The company behind a controversial application to take 6.9 million litres of water a day from Putaruru's Blue Spring to send offshore has withdrawn its application.
NZ Pure Blue Springs Ltd told the Waikato Regional Council this morning that it would not be going ahead with the resource consent application, a council spokesman confirmed.
The application has been pulled just prior the October 16 deadline when the company was asked for written approval from Raukawa, deemed to be an affected party, in order for the consent to be non-notified.
Raukawa had already confirmed it would not give written approval. Raukawa Settlement Trust chairwoman Vanessa Eparaima said at the time that it had sent a very clear message that the application or its proposed activity was not wanted in the area.
The decision to withdraw the application reflected a broad opposition to the proposal, she said today.
"Raukawa formed the view that the potential benefits of the proposal did not outweigh the significant impacts the application would have on Te Puna.
"The conversation around water is a very important one for Raukawa. Water is a taonga that we have a duty to protect for this and future generations."
Eparaima said while Raukawa supported and encouraged endeavours which brought value to the region and its communities and which had potential to bring much-needed jobs and economic development, it could not support those which came at the expense of the environment and natural taonga.
"We had major concerns with the potential impact upon Te Puna with the levels of water being taken, and concern that as a nation we are not managing water sustainably, and access to clean and safe water and its importance for all New Zealanders.
"Our marae, uri and Kaumātua sent a very clear message that the application and its proposed activity was not wanted in the area. The decision by NZ Pure Blue Springs Limited showed the company had heard these concerns and the strong opposition across the community.
In June the Herald revealed the company had lodged a resource consent application to Waikato Regional Council to extract 6.9 million litres a day from the Waihou River.
The company, owned by a majority of overseas investors, had ambitions to be the largest bottling plant in the Southern Hemisphere and applied for a 15-year consent with the hope of opening the bottling plant by 2019.
South Waikato District Council supported the plan because of the economic benefits it believed this would bring to the region. The company had also promised to donate money to a community trust.

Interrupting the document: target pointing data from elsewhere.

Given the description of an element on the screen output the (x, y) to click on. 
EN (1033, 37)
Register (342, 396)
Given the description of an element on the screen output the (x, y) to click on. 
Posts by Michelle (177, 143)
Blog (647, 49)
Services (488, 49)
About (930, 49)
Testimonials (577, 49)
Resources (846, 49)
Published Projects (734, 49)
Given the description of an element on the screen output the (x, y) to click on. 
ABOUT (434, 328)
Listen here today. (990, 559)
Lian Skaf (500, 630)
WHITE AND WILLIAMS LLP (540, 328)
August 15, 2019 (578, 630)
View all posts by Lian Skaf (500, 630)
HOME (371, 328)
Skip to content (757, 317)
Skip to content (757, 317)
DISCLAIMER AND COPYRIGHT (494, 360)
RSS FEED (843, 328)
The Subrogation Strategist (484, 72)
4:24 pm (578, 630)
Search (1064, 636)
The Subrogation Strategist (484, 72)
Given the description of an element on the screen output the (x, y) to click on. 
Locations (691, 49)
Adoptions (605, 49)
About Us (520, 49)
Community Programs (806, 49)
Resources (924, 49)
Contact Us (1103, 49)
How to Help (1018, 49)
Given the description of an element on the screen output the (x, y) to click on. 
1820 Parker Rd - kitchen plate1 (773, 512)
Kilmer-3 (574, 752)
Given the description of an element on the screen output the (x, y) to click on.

However, as public opposition around the proposal grew, internal communication from within the district council and released to the Herald under the Official Information Act showed management also had doubts about how realistic the proposal was.
An online petition opposing NZ Pure Blue's application for a resource consent also gained more than 70,000 signatures.
South Waikato District Council mayor Jenny Shattock said the council was disappointed it had fallen over as one of its main focuses was on growing the economy and creating new jobs.
"As a district that is growing both in terms of business and population, our council will continue to look for, invite and facilitate business initiatives to establish themselves in the South Waikato - we are central with strong road and rail links, have available and affordable industrial land, abundant resources, good infrastructure and a great workforce. The South Waikato also offers un-paralleled lifestyle to match great business location. It's why we should be any business developer's first choice."
This is the second deal that has fallen over for the company which first attempted to purchase the right to extract and export 1.4 billion litres of pure, artesian water a year in Ashburton in 2016 following public backlash.
The Herald is seeking comment from NZ Pure Blue Springs Ltd.